HD monkeys were generated by lentiviral-mediated transgenesis as previously described . rHD6, rHD7 and rHD8 are male rhesus macaques that carry exons 1–10 of the HTT gene with expanded polyglutamine repeats (66–74Q, 66–72Q and 71–74Q), under the control of the human HTT promoter [6, 8, 15]. All monkeys received the same treatments and procedures designed for the longitudinal study, including MRI scans, cognitive behavioral assessments and scheduled blood draws. All monkeys were housed in the same room and were nursery-raised at the center.
Ejaculates were collected in the morning. All male monkeys were chair trained for semen collection by penile electroejaculation. Monkeys were sedated with a light dose of ketamine (2–3 mg/kg body weight) by intramuscular injection. The ejaculates were kept at room temperature (RT) for 20 min to liquefy. The liquid portion of semen was transferred into 15 mL conical tubes and washed with TALP-HEPES medium supplemented with 4 mg/mL bovine serum albumin (BSA), followed by centrifugation at 112 × g at RT for 5 min. Sperm concentration, motility and viability were determined and recorded.

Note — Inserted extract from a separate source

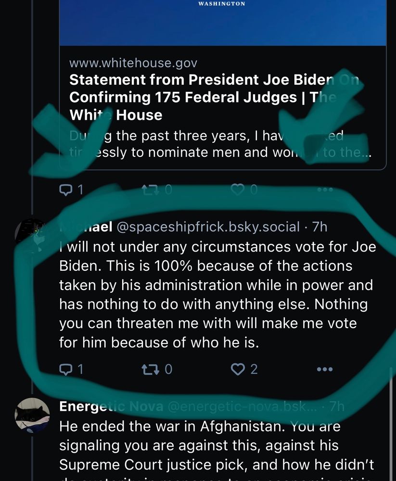Open the three-dot menu on Michael's post
The height and width of the screenshot is (481, 396).
tap(325, 369)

Sperm from rHD8 was used for determining viability by using Hoechst 33342 (Molecular Probe), propidium iodine (PI; Sigma) and fluorescein isothiocyanate-peanut agglutinin (PNA; Sigma) staining. Fresh sperm samples were diluted to a concentration of 1.2×107/ml in a black Eppendorf tube to block light. 0.5 µM Hoechst was added and incubated in a 37°C water bath for 5 min, followed by the addition of PI (2.0 µM) for 5 min. Finally, PNA (4.8 µM) was added to the sample and incubated for 20 min. Sperm samples were then placed on a microscope slide coated with 0.1% poly-D-lysine (Sigma) and covered with a 22 mm2 coverslip. At least 2000 total sperm were counted per sample based on Hoechst-positive stained sperm. Membrane damage and acrosome damage stained positive with PI and PNA, respectively.

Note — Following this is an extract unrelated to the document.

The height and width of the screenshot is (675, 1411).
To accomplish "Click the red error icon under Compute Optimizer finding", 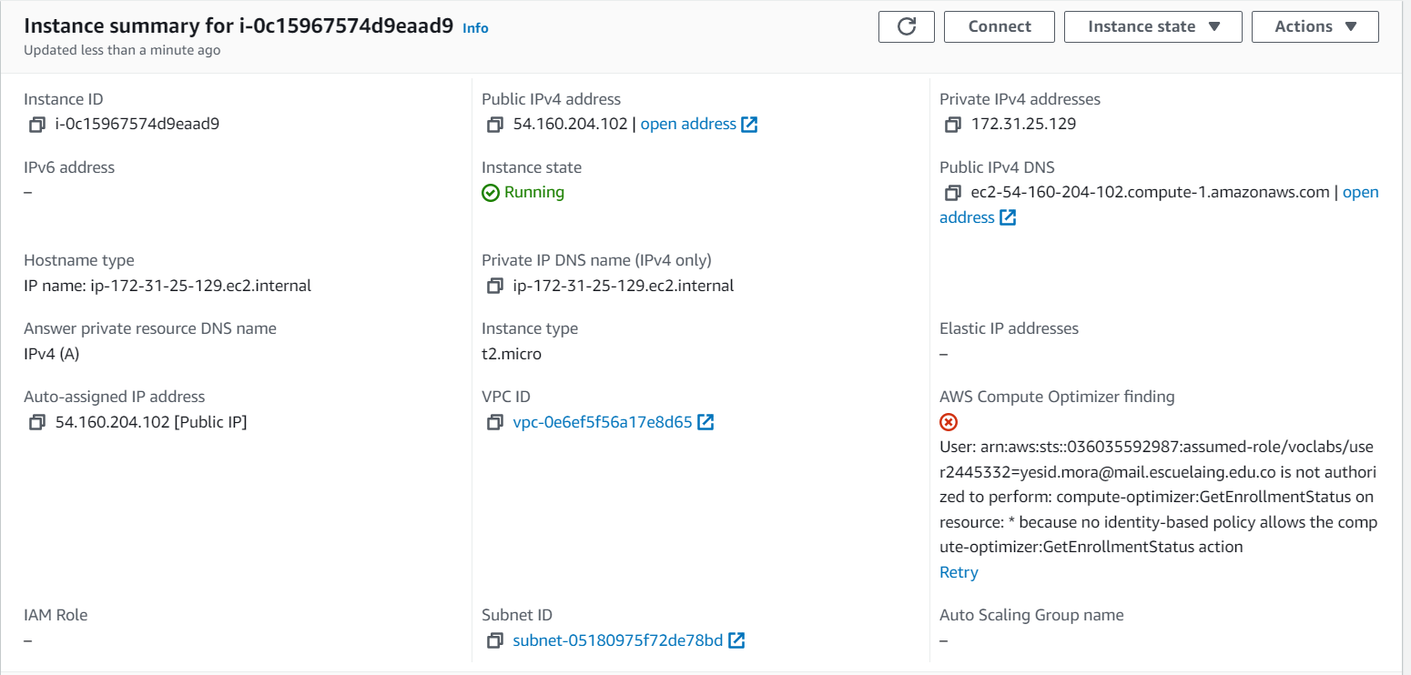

MII arrested oocytes were retrieved from hormone-stimulated female rhesus macaques and used for in vitro fertilization by intracytoplasmic sperm injection (ICSI) using HD monkey sperm followed by in vitro culture . Expanded blastocysts were selected for inner cell mass (ICM) isolation using an XYClone laser (Hamilton Throne, Inc.). The isolated ICMs were cultured in vitro and attached onto mouse fetal fibroblasts (MFFs) to form an outgrowth. Outgrowths with prominent stem cell morphology were mechanically passaged and continued in culture . Monkey ESCs were cultured in medium composed of knockout-Dulbecco’s modified Eagle’s medium (KO-DMEM) supplemented with 20% Knock-out Serum Replacement (KSR; Invitrogen), 1 mM glutamine, 1% nonessential amino acids and supplemented with 4 ng/ml of human basic fibroblast growth factor (bFGF; Chemicon).

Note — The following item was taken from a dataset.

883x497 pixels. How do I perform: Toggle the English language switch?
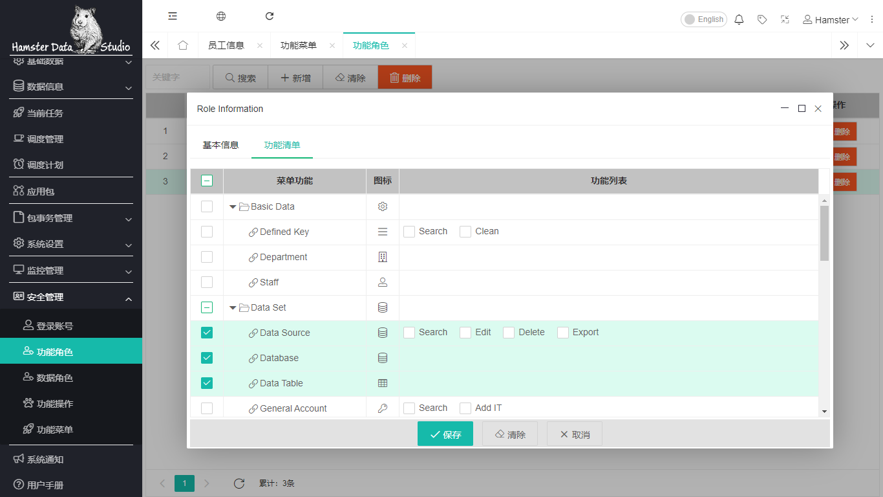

The menstrual cycles of adult females with prior pregnancies were monitored daily, and females were trained for conscious bleeding. Blood samples were used to determine ovulation time based on the levels of estradiol (E2) and progesterone (P4). Artificial insemination was performed either on the day of E2 peak or the day before/after E2 peak or on both days. A total of fifteen females were used for artificial insemination by intrauterine insemination (IUI).
Female rhesus macaques were anesthetized with 3–5 mg/kg of ketamine and placed on a surgical bed in left lateral recumbency. The caudal right abdominal wall was prepared aseptically, and rectal palpation was used to stabilize the uterus in a fixed position up against the right abdominal wall. A 12-gauge sharp-tipped needle was introduced into the abdominal wall sterilely under ultrasound guidance, then directed caudally through the uterine wall. The tip of the needle was gently advanced into the lumen of the uterus. Micro medical tubing, 0.58 mm I.D. × 0.99 mm O.D. (Scientific Commodities Inc., Lake Havasu City, AZ), was advanced through the needle until it was visualized on the ultrasound image. Approximately 0.5 inch of tubing was advanced into the uterine lumen. The semen was then slowly infused using a 1.0-ml syringe. The needle was removed from the uterine lumen while the tubing was held in place. Finally, the tubing was removed. The animal was then placed in ventral recumbency and electro-stimulation using a rectal probe was performed to enhance uterine contraction. Animals were returned to their home cage immediately after IUI and were monitored every 15 min until fully awake and recovered.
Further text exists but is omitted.